— Records provided —
• • • • •
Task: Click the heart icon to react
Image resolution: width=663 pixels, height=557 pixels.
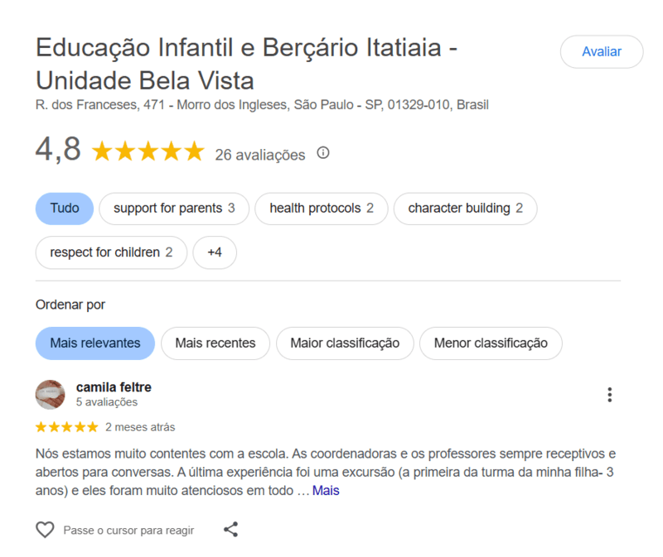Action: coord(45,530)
• • • • •
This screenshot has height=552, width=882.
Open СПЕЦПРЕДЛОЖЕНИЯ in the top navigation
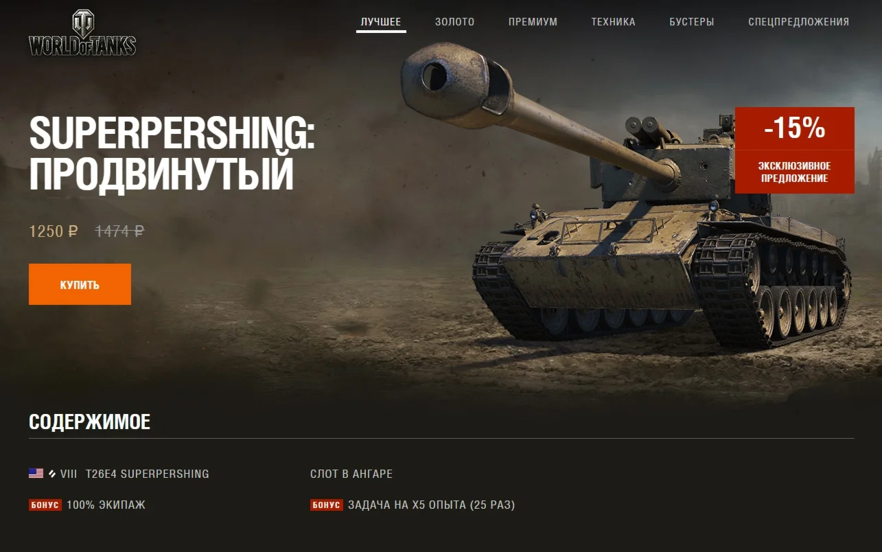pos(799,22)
• • • • •
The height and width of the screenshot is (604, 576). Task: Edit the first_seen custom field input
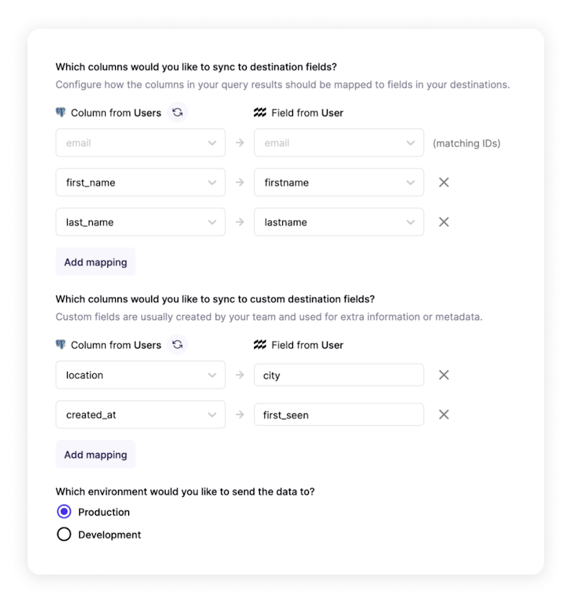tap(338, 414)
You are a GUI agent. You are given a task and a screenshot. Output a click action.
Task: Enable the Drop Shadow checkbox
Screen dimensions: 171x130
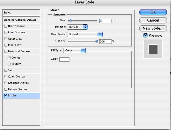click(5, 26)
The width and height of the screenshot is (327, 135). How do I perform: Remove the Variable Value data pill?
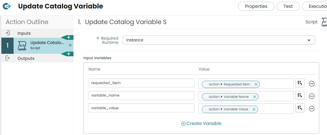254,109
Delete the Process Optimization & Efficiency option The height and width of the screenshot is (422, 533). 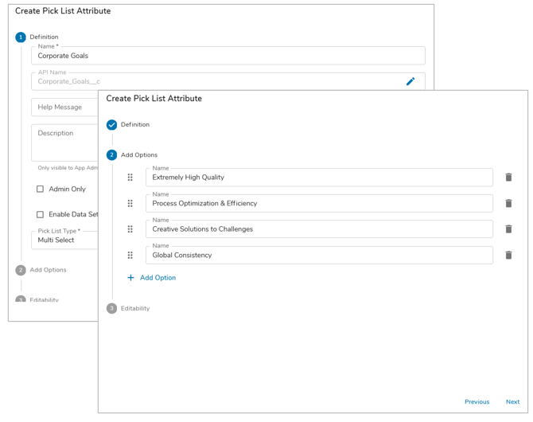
• • • • •
— Problem to solve —
Only one stretch of the material above is wanted: the line containing "The width and" through the line containing "Delete the Process". Restate it word for word, minus the pictures.

— Exercise answer —
The width and height of the screenshot is (327, 135). How do I perform: Remove the Variable Value data pill?
254,109
Delete the Process Optimization & Efficiency option The height and width of the screenshot is (422, 533). 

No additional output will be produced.